The training seminar at the Mahkaday Ginew Memorial Centre on Wednesday and Thursday focused on youth in the community and included topics covering substance-related disorders, mood-related disorders, anxiety and trauma-related disorders, psychotic disorders, eating disorders and deliberate self-injury.
Brandon Friendship Centre mental health counsellor Nellie Copitz said staff had been looking to host a mental health first aid course, and the need for training has only been magnified over the last two years.
“We needed to do this for our staff,” Copitz said. “We wanted to give staff that basic education on how to provide that mental health first aid to the people they work with.”
The Friendship Centre staff work with diverse sections of the community ranging from young children to seniors. This made it imperative to have the skills to help the people they work with when they are in need.
Copitz works in the area of mental health as a psychiatric nurse. She said as an Indigenous person, she sees how there are very few other Indigenous people in the profession, and mental health illness and crises can disproportionately affect Indigenous communities.
“Sadly and unfortunately, [with] Aboriginal people, there are things and stats that are higher in our population, like we see a lot of suicides, a lot of family violence and all of these things,” Copitz said. “Mental health is involved in these.”

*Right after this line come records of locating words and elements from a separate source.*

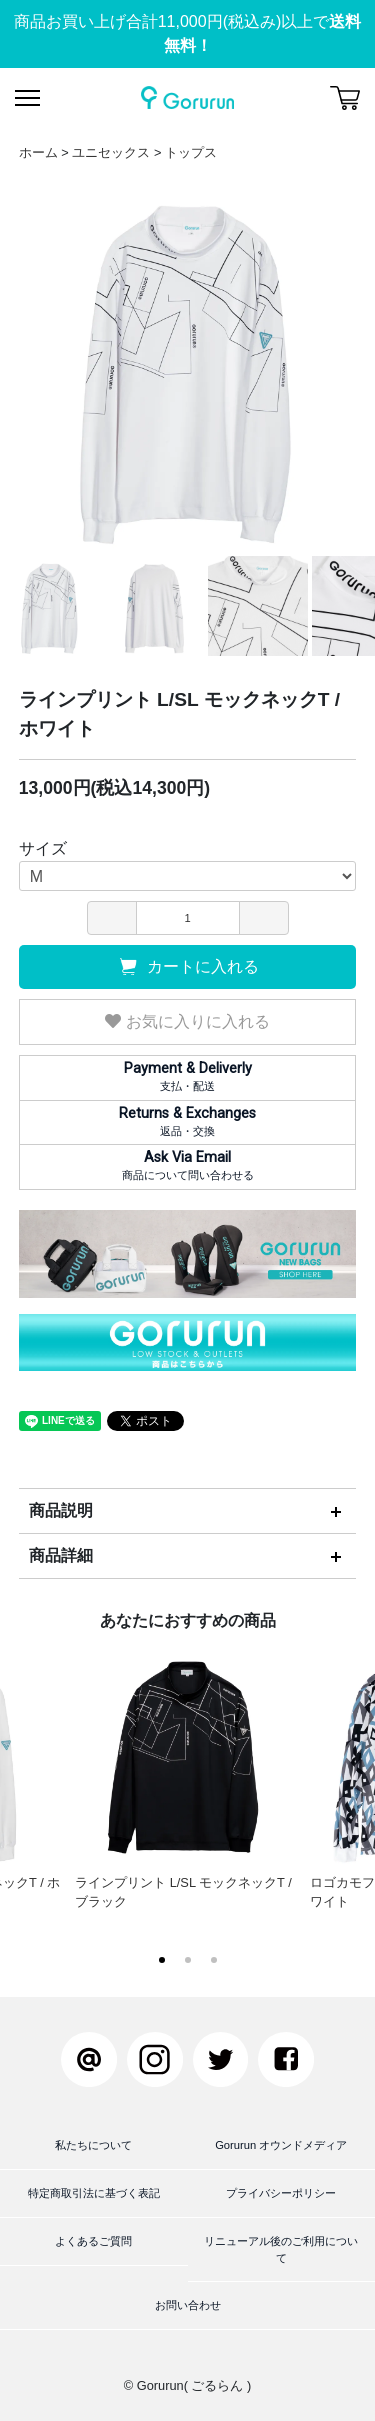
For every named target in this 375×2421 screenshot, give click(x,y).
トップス (191, 152)
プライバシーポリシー (281, 2193)
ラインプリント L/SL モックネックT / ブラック (187, 1776)
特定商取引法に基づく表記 (94, 2193)
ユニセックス (111, 152)
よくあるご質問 (93, 2241)
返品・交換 (188, 1121)
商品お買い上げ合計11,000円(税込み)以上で (188, 33)
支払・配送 (188, 1076)
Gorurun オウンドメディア (281, 2145)
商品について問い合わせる (188, 1165)
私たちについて (93, 2145)
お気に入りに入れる (187, 1021)
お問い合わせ (188, 2305)
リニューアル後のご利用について (281, 2249)
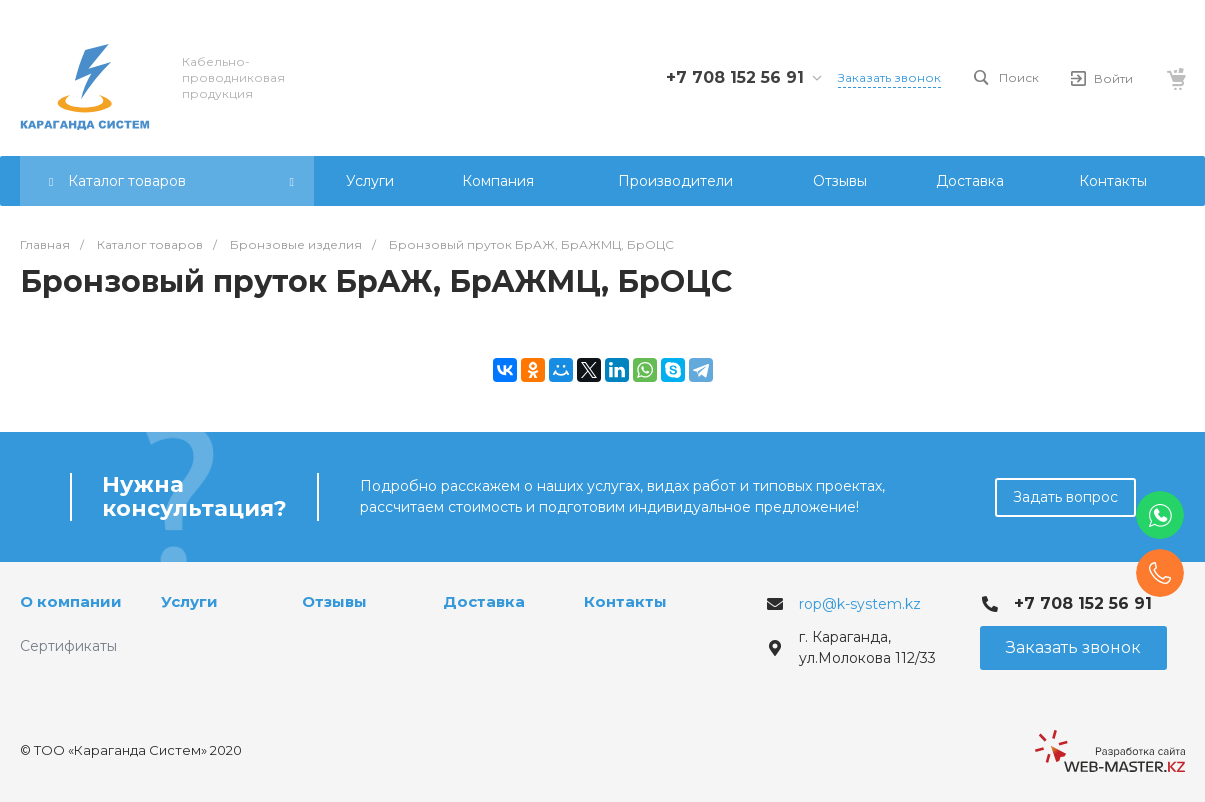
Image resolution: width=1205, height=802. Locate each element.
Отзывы (334, 601)
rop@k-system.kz (860, 604)
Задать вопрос (1065, 497)
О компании (71, 601)
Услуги (189, 601)
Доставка (484, 601)
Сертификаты (68, 646)
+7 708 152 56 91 (735, 77)
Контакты (625, 601)
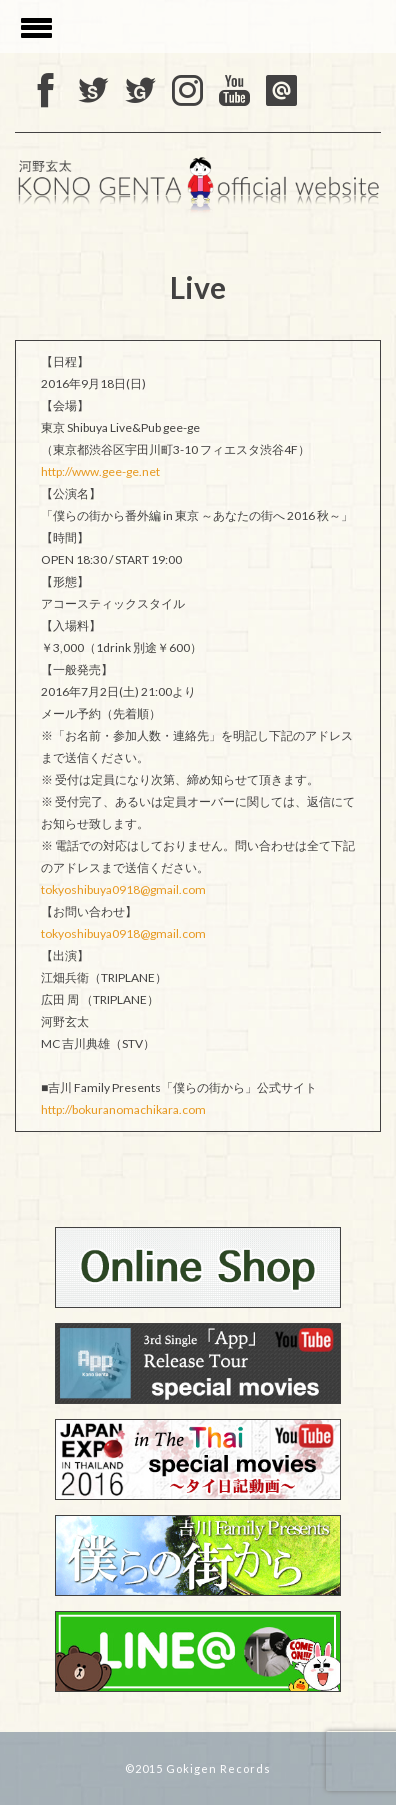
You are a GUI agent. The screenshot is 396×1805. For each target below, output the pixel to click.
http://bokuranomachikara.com (123, 1109)
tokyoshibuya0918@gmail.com (123, 889)
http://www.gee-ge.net (100, 471)
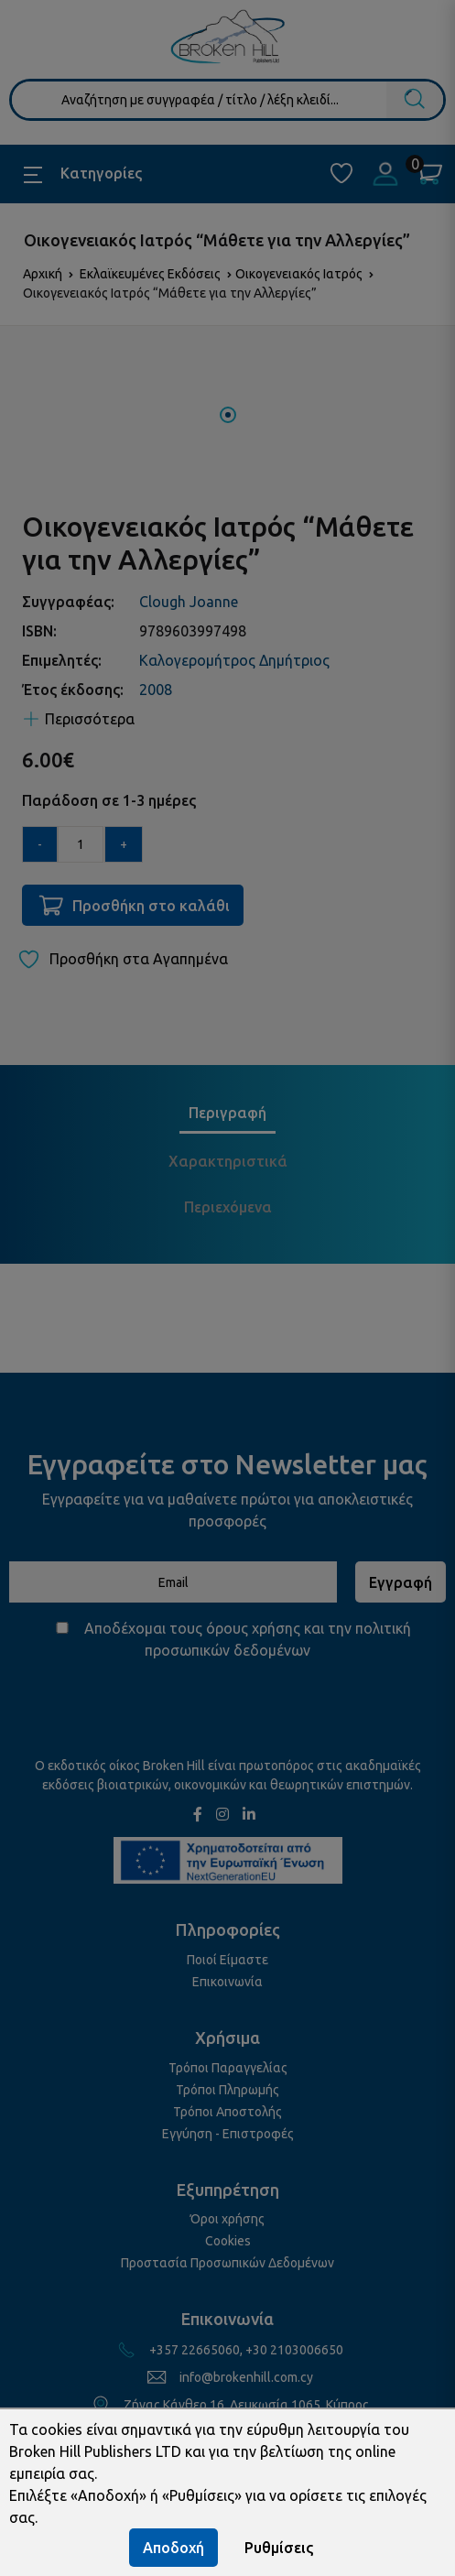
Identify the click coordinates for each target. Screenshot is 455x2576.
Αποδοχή (173, 2547)
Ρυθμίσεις (278, 2547)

She has been working with the Friendship Centre for more than 20 years, and she has seen incremental changes in how people talk about and seek support for mental health or illness.
Friendship Centre Four Directions intake worker Destiny Vivie said it was empowering to learn more about mental health because it is a major struggle for community members.
Participating in mental health first aid has changed her outlook when it comes to her professional and personal life.
Mental health and illness can be an unfamiliar topic to talk about, she said, and there is a need for awareness to understand how it affects people and the impacts mental health has on the community as a whole.
“A lot of people just push it to the side or think it’s something else,” Vivie said. “There are problems and they need to be helped and they need to go see professional help but also have the support of family and friends there for them.”
Lacey Roulette of Aboriginal Health and Wellness said mental health first aid training allowed staff and community members to learn more about mental health and well-being.
She said the course gave participants the skill sets needed to provide mental health and promotion in the community, since it’s important to have the ability to better navigate resources in the community and benefits the community as a whole when it comes to those looking to access mental health resources and support.
There has been a noticeably increased interest from people looking to better understand mental health and wellness recently.
“A lot of people started to look at mental health … as something to strive for. It’s more looking at mental health as contributing to a person’s overall well-being,” Roulette said. “We want our people to be healthy … and to be able to strive for a better future, and that accompanies mental, emotional, physical and spiritual health.”